I am working with the companies house API to extract several thousands profiles of companies.
The normal ratelimit is 600/5 minutes, but can be extended to 1200/5 minutes. I used this script last week and it was working fine for several hours, now i keep getting a 429 error.
I think the script is fine, but i might be missing something with the decorators from the ratelimit
and backoff
libraries, maybe someone is more familiar with those libraries and sees a logic error I am not seeing.
# api_funcs.py module
import requests
from requests import ConnectionError
from ratelimit import limits, sleep_and_retry
from backoff import on_exception, expo
from pipeline_tools.helpers import get_key
KEY = get_key("API_key")
FIVE_MINUTES = 300 # Number of seconds in five minutes.

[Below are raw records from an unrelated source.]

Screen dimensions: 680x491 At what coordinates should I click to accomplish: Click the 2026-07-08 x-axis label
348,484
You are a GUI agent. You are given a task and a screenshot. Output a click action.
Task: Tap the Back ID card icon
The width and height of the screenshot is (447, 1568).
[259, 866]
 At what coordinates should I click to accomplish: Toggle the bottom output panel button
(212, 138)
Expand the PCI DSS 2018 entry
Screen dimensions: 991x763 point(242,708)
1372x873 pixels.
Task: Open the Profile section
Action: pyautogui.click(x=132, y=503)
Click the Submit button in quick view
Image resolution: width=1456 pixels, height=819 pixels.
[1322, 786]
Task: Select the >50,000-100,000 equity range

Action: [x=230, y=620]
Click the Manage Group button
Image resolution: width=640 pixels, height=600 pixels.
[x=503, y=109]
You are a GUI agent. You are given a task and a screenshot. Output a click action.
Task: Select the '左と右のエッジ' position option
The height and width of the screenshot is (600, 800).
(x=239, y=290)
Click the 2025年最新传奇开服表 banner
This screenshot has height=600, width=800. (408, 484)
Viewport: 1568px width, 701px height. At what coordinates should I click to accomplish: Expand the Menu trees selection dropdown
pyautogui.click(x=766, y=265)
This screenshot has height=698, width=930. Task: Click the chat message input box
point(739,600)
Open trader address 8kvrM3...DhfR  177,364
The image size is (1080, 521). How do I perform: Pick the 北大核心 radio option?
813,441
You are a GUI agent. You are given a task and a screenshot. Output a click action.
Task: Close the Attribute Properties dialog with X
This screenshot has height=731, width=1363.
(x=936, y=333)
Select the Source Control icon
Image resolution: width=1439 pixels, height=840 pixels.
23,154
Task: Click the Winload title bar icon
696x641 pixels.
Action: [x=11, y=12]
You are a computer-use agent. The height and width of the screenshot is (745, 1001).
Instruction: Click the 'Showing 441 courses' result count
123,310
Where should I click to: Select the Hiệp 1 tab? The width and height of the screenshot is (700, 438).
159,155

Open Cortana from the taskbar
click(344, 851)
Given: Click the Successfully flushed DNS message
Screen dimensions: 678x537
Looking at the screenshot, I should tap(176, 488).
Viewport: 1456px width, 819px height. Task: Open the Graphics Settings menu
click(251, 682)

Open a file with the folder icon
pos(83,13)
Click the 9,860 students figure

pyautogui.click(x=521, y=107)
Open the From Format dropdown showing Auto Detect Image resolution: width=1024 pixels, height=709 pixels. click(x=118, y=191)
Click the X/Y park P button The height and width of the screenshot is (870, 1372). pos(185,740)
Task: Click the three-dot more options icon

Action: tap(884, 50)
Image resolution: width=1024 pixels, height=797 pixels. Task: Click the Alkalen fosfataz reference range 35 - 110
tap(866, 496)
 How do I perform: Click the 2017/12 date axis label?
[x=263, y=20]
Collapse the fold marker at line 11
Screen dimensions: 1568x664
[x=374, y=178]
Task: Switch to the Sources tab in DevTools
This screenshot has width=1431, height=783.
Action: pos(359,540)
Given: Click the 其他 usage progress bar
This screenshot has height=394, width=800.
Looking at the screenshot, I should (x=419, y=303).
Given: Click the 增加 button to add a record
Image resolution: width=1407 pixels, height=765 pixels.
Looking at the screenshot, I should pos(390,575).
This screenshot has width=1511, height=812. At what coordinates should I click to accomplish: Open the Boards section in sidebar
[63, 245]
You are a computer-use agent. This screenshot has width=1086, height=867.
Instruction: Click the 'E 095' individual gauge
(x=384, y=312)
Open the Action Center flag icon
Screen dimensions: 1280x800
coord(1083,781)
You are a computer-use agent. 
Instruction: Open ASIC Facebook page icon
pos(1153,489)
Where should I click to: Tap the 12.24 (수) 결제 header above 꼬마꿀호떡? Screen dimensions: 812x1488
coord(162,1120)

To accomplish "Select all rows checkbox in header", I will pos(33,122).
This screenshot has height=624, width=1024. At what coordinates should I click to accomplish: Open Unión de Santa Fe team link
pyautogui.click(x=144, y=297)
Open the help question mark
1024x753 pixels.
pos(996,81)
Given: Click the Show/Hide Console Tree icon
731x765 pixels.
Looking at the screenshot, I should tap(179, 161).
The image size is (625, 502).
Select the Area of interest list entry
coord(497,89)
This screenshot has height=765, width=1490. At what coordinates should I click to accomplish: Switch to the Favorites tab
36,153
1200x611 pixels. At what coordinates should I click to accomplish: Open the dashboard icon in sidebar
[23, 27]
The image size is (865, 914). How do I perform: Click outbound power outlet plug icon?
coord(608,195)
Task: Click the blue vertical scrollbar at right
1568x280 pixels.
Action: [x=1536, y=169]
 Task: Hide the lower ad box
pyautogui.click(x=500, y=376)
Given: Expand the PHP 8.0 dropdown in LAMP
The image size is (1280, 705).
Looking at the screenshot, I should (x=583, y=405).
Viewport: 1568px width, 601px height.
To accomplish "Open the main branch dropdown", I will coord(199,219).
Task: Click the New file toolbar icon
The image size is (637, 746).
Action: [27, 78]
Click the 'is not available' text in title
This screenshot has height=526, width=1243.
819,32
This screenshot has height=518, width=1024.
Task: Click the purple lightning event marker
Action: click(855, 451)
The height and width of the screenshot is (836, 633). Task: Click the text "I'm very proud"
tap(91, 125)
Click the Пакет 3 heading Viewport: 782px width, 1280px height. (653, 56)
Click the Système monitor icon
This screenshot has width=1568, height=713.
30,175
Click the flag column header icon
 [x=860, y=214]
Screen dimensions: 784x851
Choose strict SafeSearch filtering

@sleep_and_retry # if we exceed the ratelimit imposed by @limits forces sleep until we can start again.
@on_exception(expo, ConnectionError, max_tries=5)
@limits(calls=1200, period=FIVE_MINUTES)
def call_api(url, api_key):
r = requests.get(url, auth=(api_key, ""))
if not (r.status_code == 200 or r.status_code == 404):
r.raise_for_status()
elif r.status_code == 404:
return dict({"error": "not found"})
else:
return r.json()
def company_basic_search(comp_code):
return call_api(url=API_BASE_URL+"/company/"+comp_code, api_key=KEY)
# [list of 200,000 company codes]
comp_codes = ['XXX1','XXX2','XXX3']
for code in comp_codes:
basic_profile_resource = company_basic_search(comp_code=code)
# if-elif-else flow inserting the object in error table if 404 or in other table if 200.
I keep getting a
raise HTTPError(http_error_msg, response=self)
requests.exceptions.HTTPError: 429 Client Error: Too Many Requests for url: ...
Is there anything wrong with my logic or this is probably on the API side?